数秒以上、ビーっと出るのであれば、アンプの暴走の可能性もありますが、ブッっと一瞬で止まるのであれば、ポップノイズの範囲でしょう。
by YAS (2009-07-22 07:11) 

調

はじめまして。
自分も数年前にQUAD707の修理で、ロッキーさんに大変にお世話になりました。
なかなか修理が完了せずに、数年間にわたって修理業者さんとの間をアンプが行ったり来たりしてました。
詳細は自分のHPにまとめてありますので、よろしかったらご覧下さい。

http://www.h4.dion.ne.jp/~em-panda/g-162.htm

http://www.h4.dion.ne.jp/~em-panda/g-169.htm

また、URLの中でもご紹介してますが、正規の修理店ではありませんが、メーカーが修理を受け付けないような古い機種のアンプを専門に修理されてる工房がありますので、下記にお知らせします。

http://amp8.net/
by 調 (2009-08-06 09:55) 

YAS

苦労されたようですね。

日本での販売数が少なかった事もあり、QUADの7系列の製品については、ロッキーインターナショナル(の下請け)における修理ノウハウの蓄積が少なく、手間取るのは事実です。私も77CDの修理では、ちょっと文句を言いたくなる事がありました。

まあ、それはそれとして、正規メンテナンスマニュアルの元に作業できる、正規の修理業者が存在するのに、別の業者を利用する意味が無いというのが、このエントリーの趣旨とご理解ください。

AMP工房の修理は、オーディオ的には、あまり評価できません。

おそらく、高周波屋さんの仕事で、音質の事は考慮されていないように見受けられます。音は出るでしょうが、まったく別のアンプになってしまうでしょう。

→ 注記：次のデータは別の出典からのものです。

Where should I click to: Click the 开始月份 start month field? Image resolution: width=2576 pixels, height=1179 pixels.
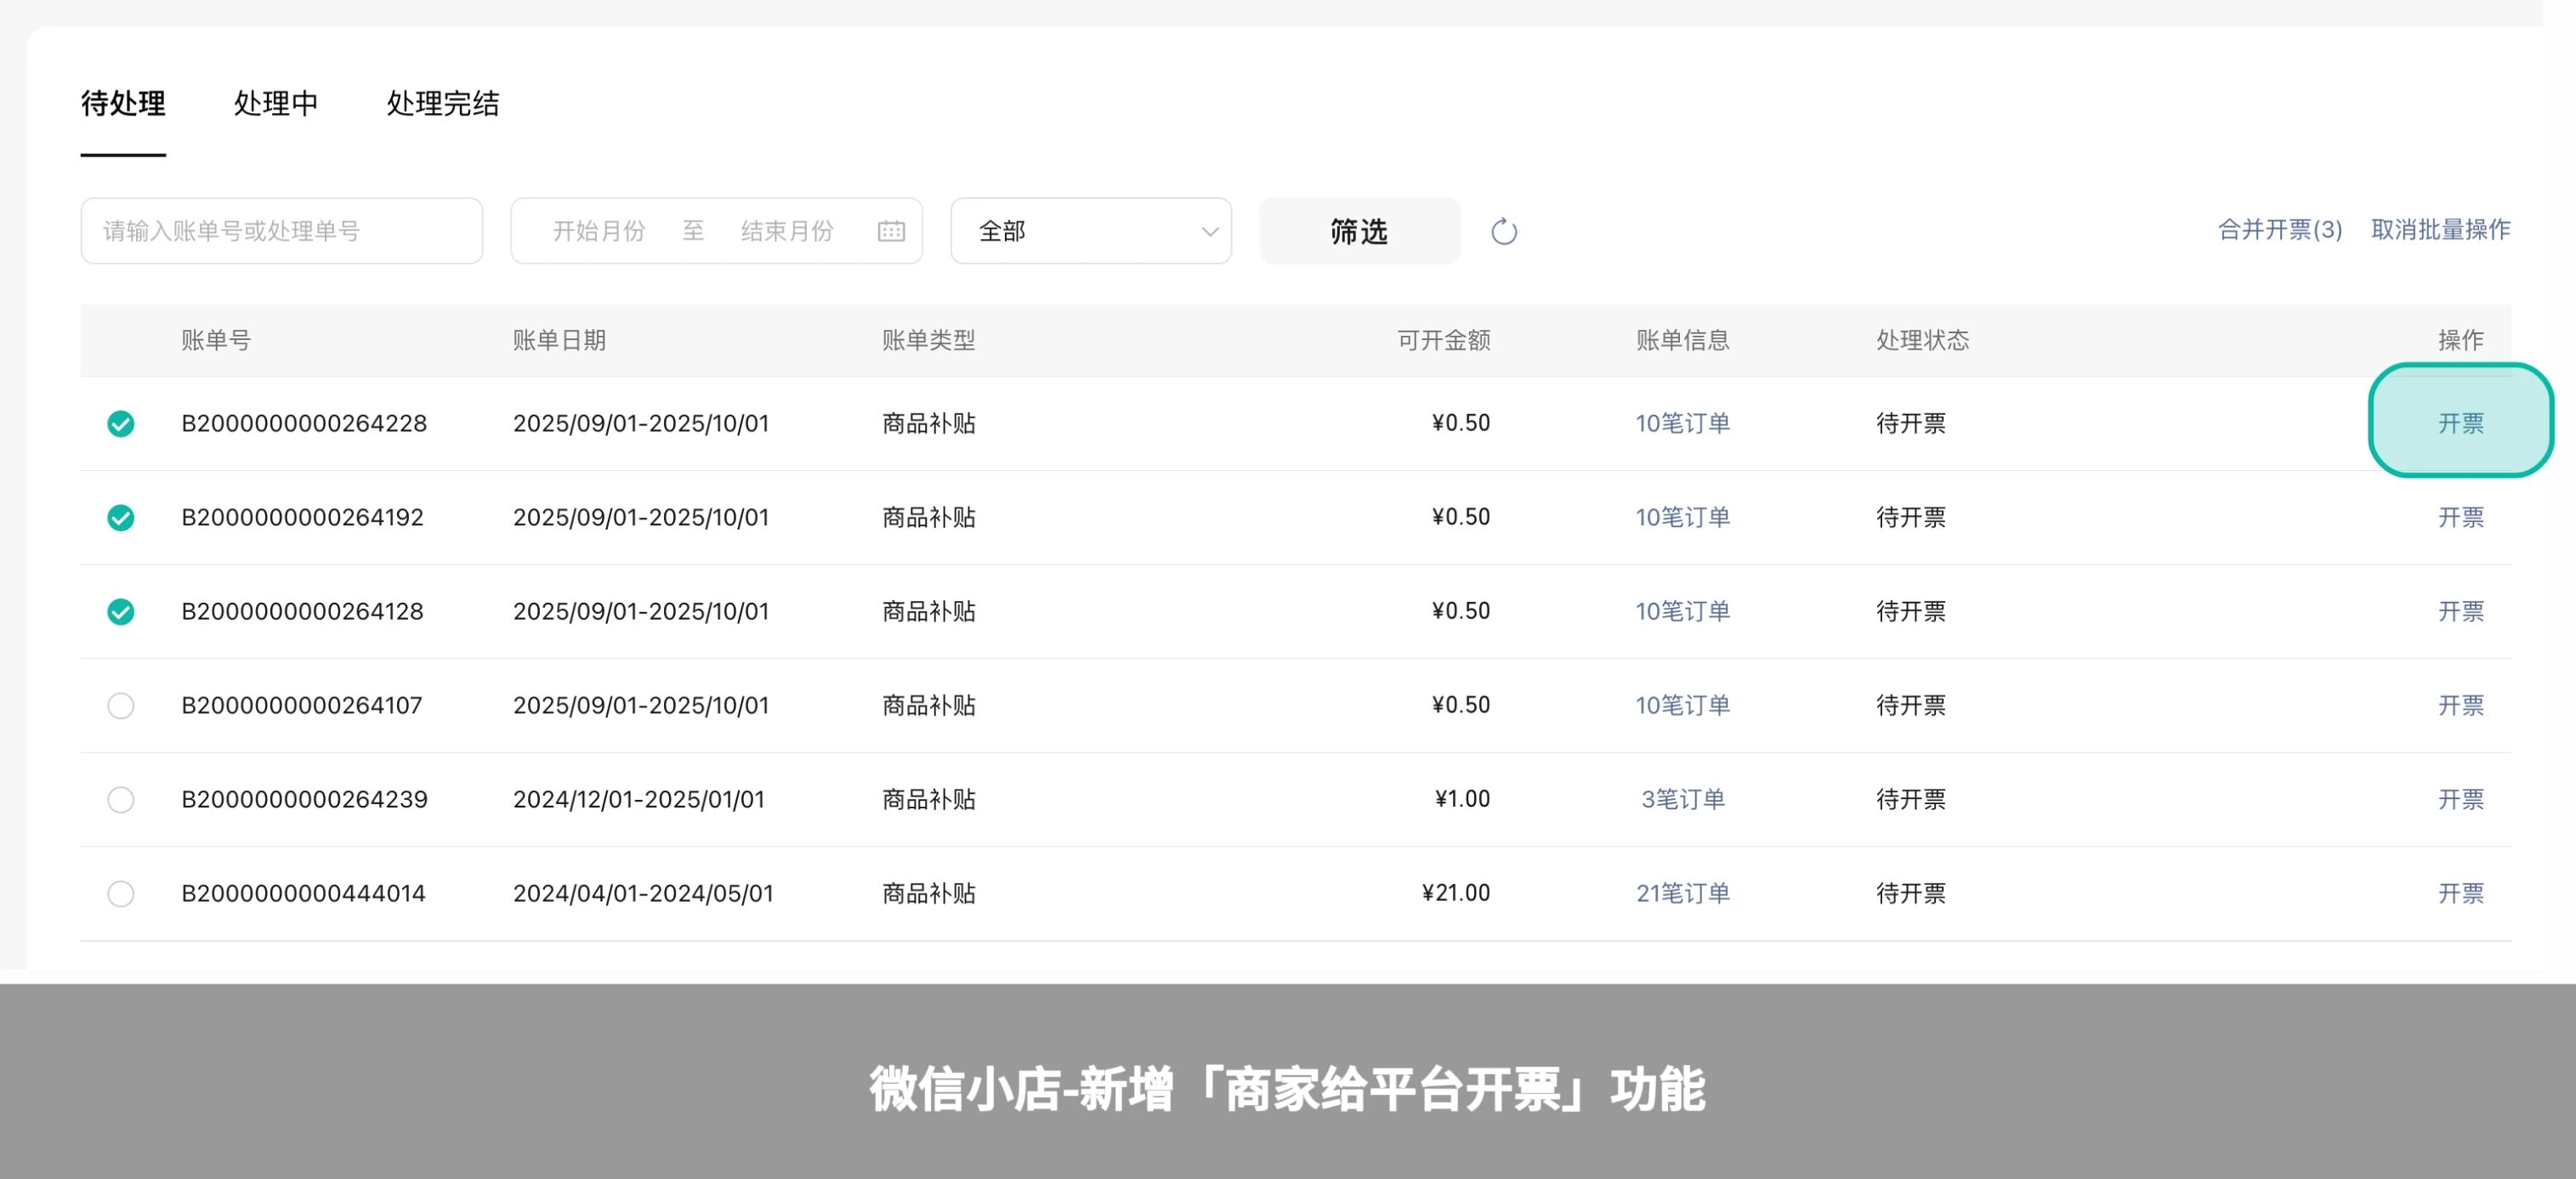pos(599,232)
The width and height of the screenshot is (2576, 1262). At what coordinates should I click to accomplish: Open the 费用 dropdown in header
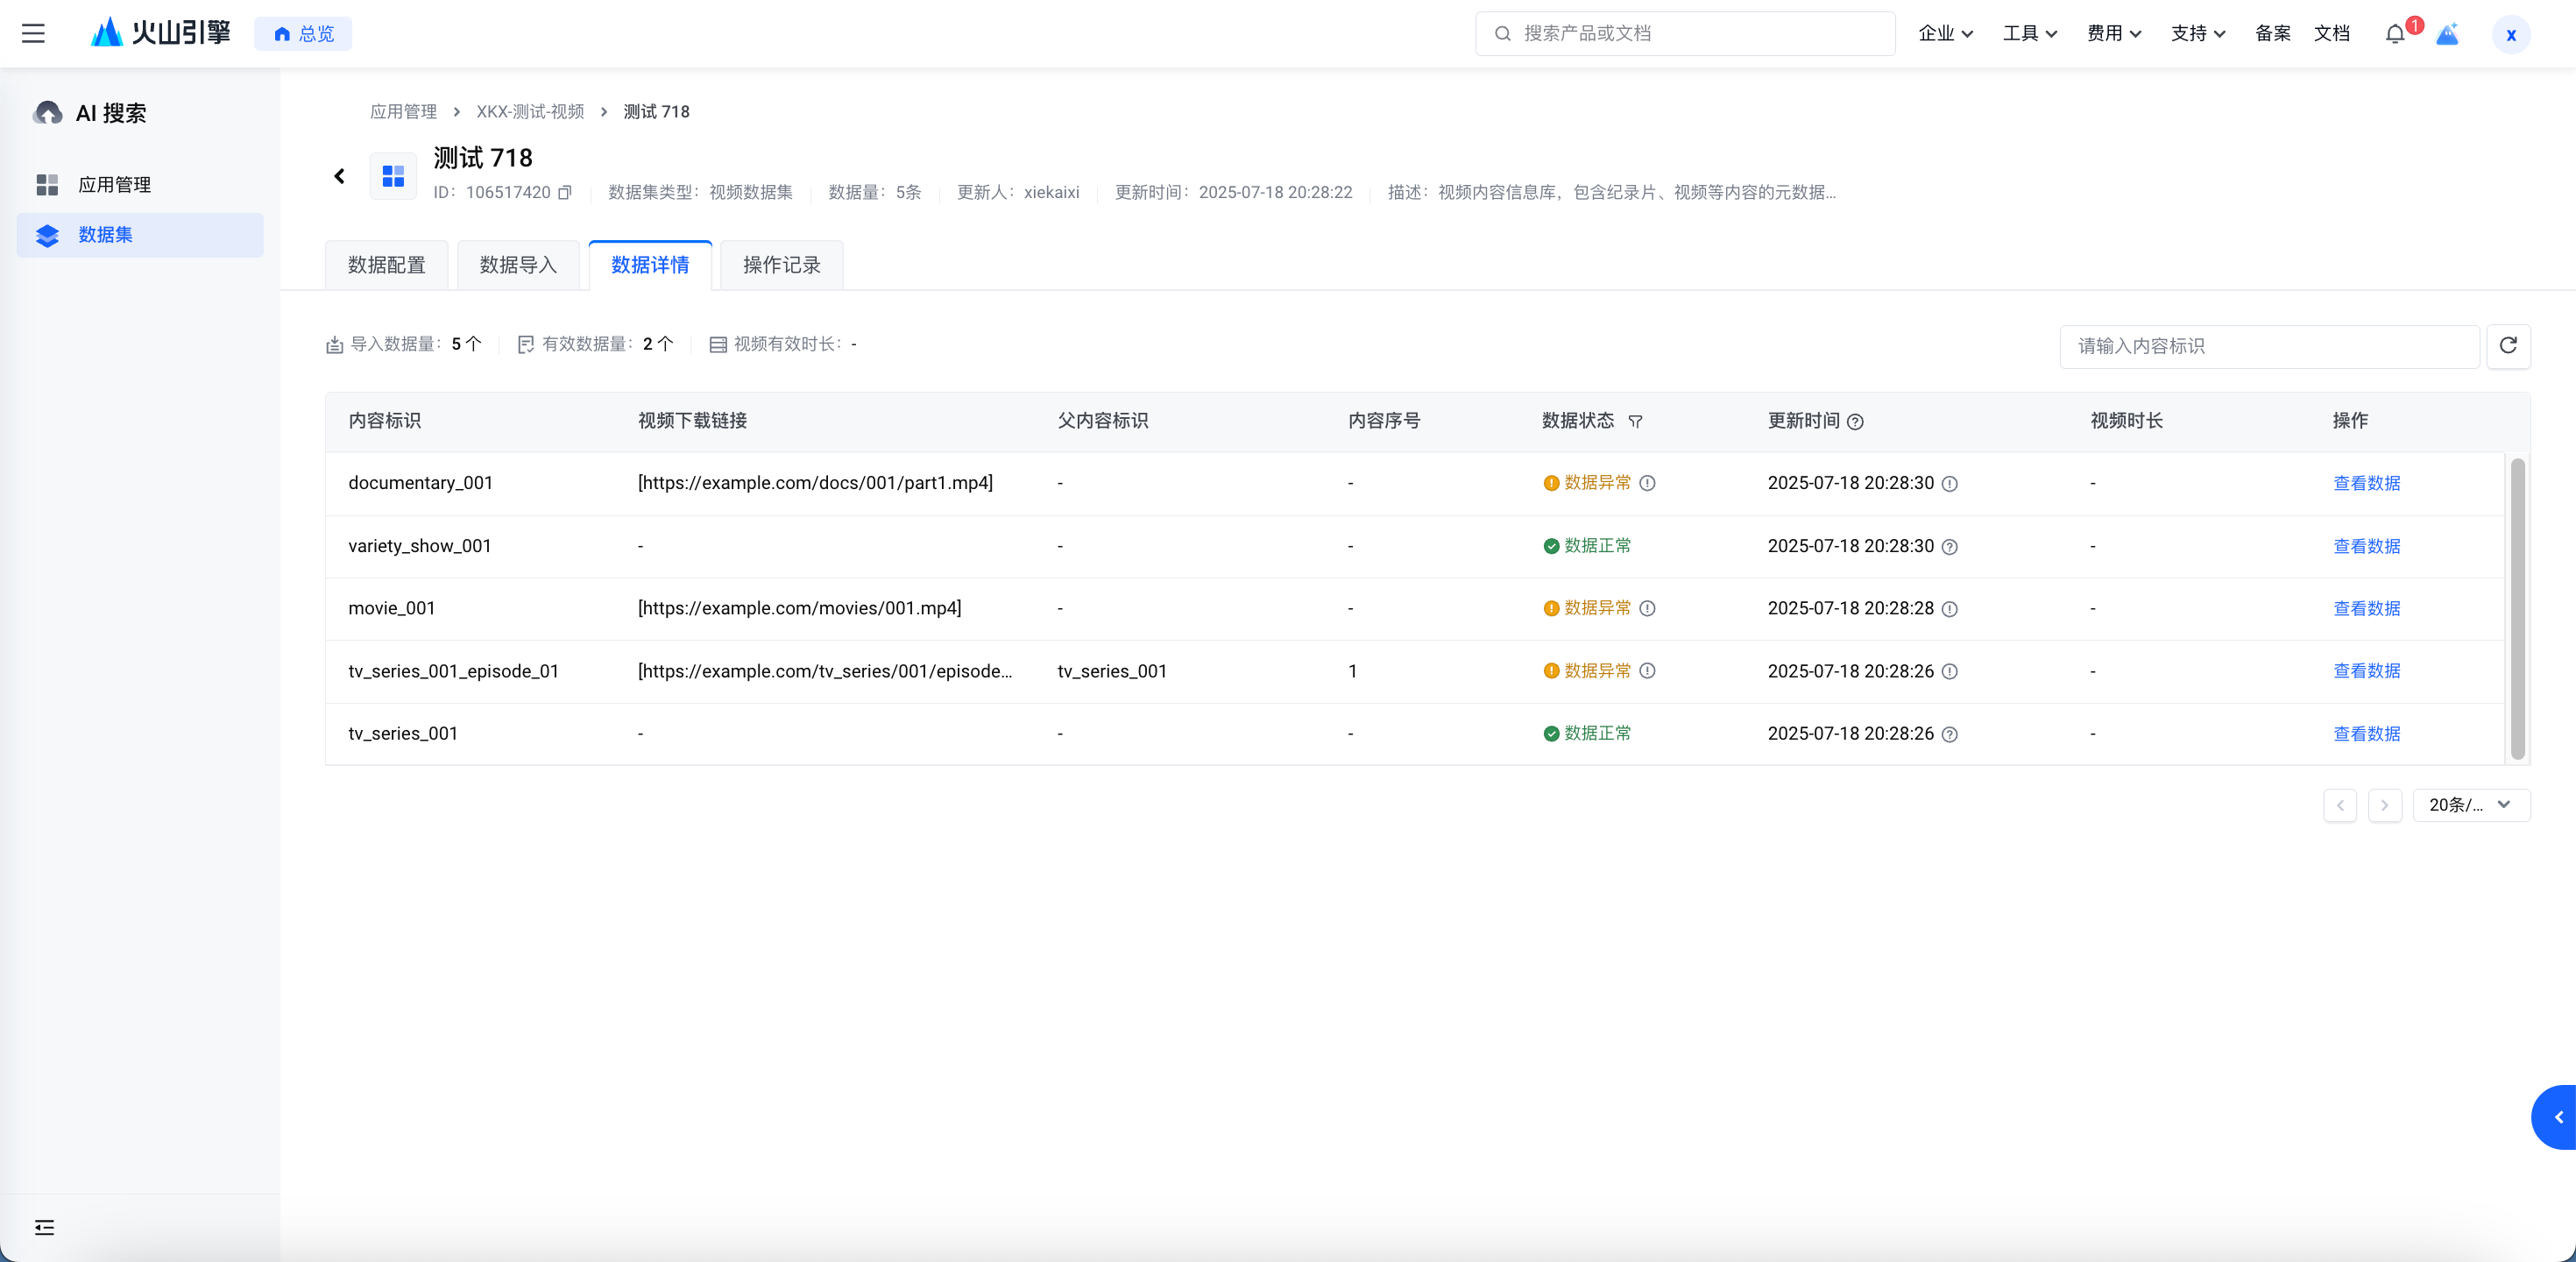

自分で試すつもりにもなりませんし、人に勧めることも無いでしょう。
by YAS (2009-08-06 11:29) 

佐藤   正

初めてお伺いします。
文中に、QUAD 22やII等の真空管アンプについては、純正をはるかに超える、最高品質のパーツによる最高音質のメンテナンスを行える技術者を知っているので、お金をかけても、最高級のメンテナンスを受けたい意思のある方には、御希望があれば、ご紹介します。
とありますが、私は和歌山県ですので、修理をお願いするとなると、宅急便でお送りすることになりますが、修理はお願い出来るのでしょうか。
それと、概算金額だけでも分かりますでしょうか。
by 佐藤 正 (2016-06-03 13:52) 

YAS

きちんと梱包されていれば、宅配業者での発送で問題ないと思いますが、確証はありません。

修理費用は元の状態や使用する部品によって全く変わってくると思います。GECのKT66のグレイ球とクリア球でも随分値段が違ってきますよね。修理をお願いしたところで、OPTの断線がわかることも少なく無いでしょう。PPアンプは片方の巻線が切れていても音が出るので、意外と気づかない人もいるそうです。